What Have We Got to Lose?

Posted by John Abodeely, Aug 07, 2007


John Abodeely

by Judith Tannenbaum 

Preserving the important qualities of the Teaching Artist profession, while still moving ahead with its professionalization.

Passing on the vision and practice of art-making is as old as culture itself: creation stories told during long winter evenings, women and young girls weaving baskets, men welcoming boys to their dances. One generation has always taught the next.

This history moves forward into the 21st century. Artists; arts program administrators; school, hospital, senior center, and prison administrators and staff; and professors in a variety of college departments are increasingly asking that the valuable work done for decades by teaching artists be recognized as a professional field. 

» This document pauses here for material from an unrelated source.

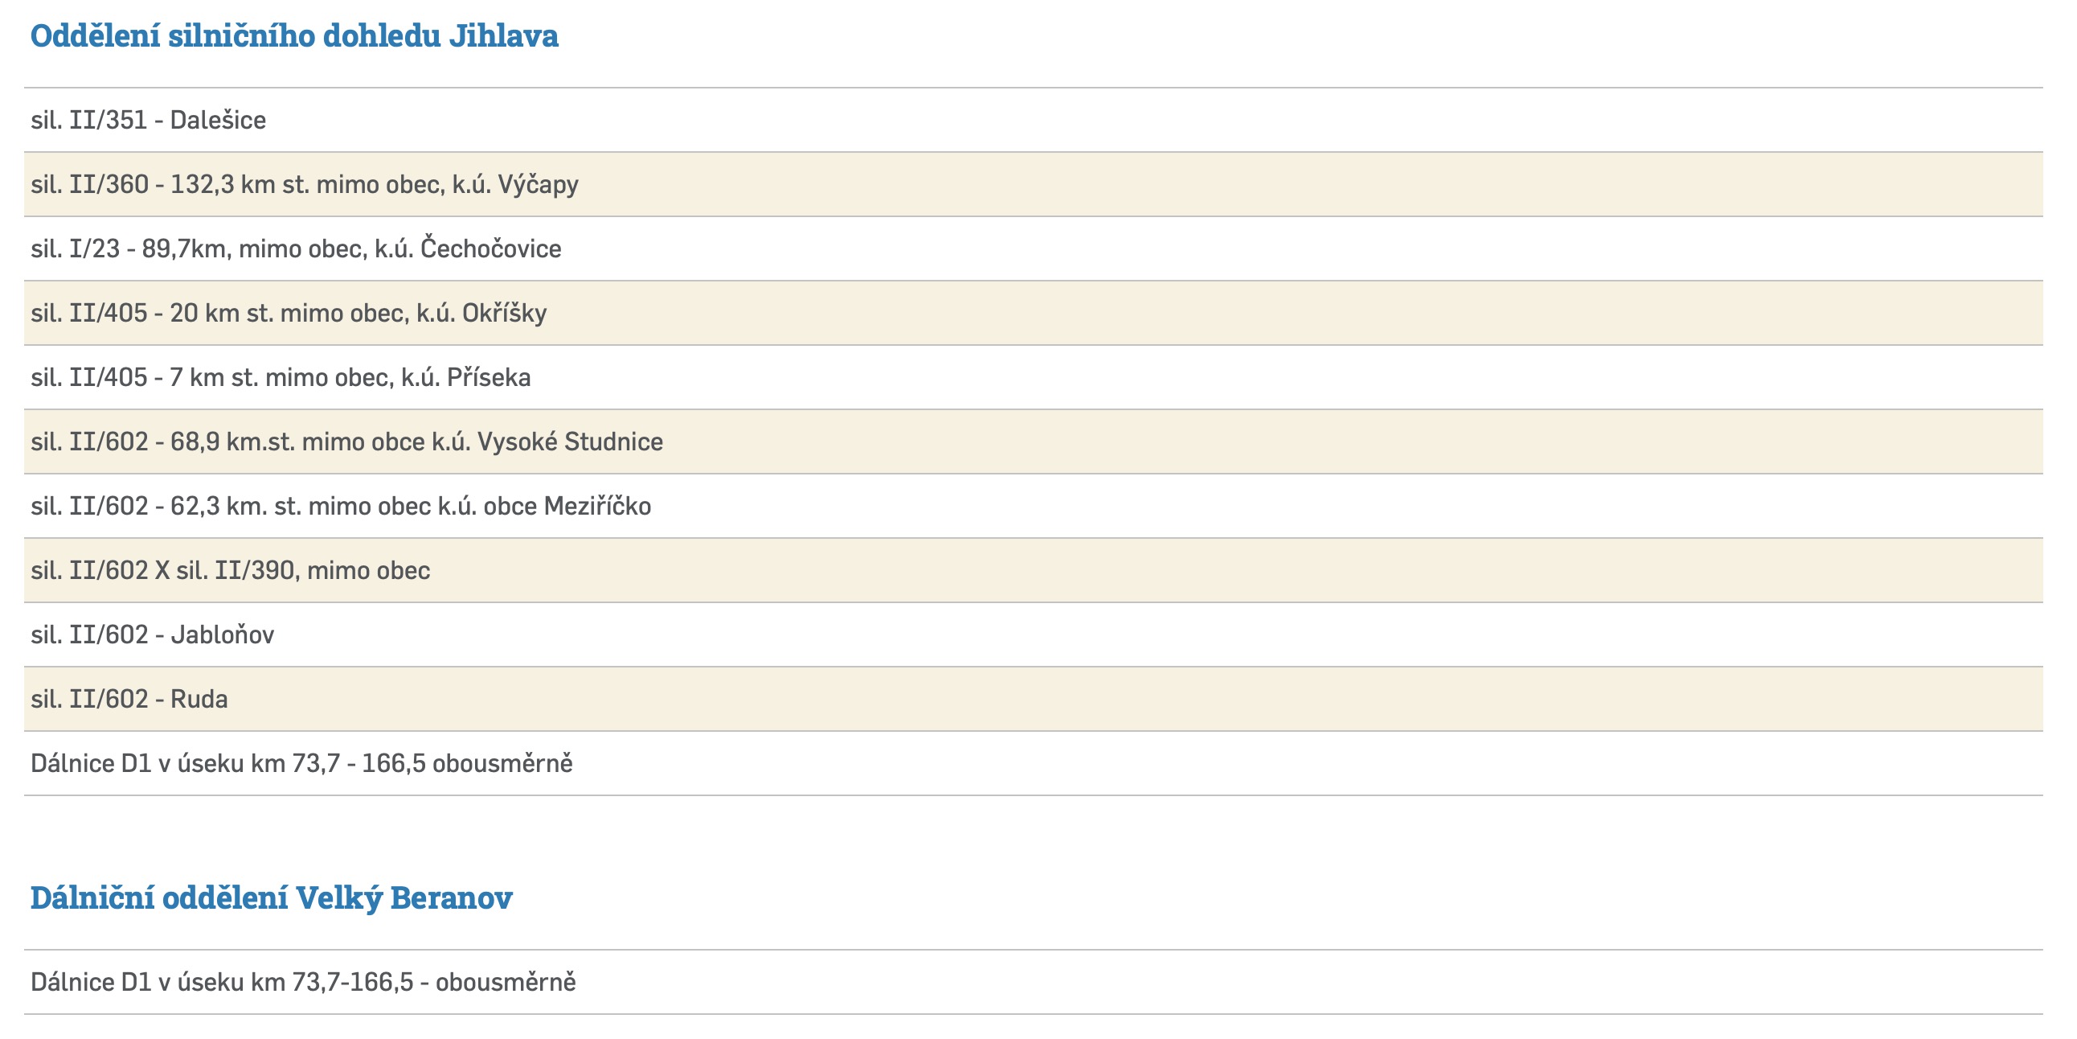Click the word Beranov in the heading

pyautogui.click(x=451, y=898)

One repeated conversation is a fundamental one that questions the ways in which professionalization of the field strengthens or harms this work that we love. In the midst of these conversations, I often think of architect Chris Alexander. When brought to the site of a new project, Alexander is said to have asked community members not only what they wanted that they didn't have, but also what they presently had that they valued and did not want to lose.

That's the question I'd like now to ponder: What do we-teaching artists, students, program administrators, site partners, community activists”cherish about the work of art in other places, as Bill Cleveland calls it, as it has been practiced over the decades? What do we want not to lose as teaching artistry becomes a more formal field?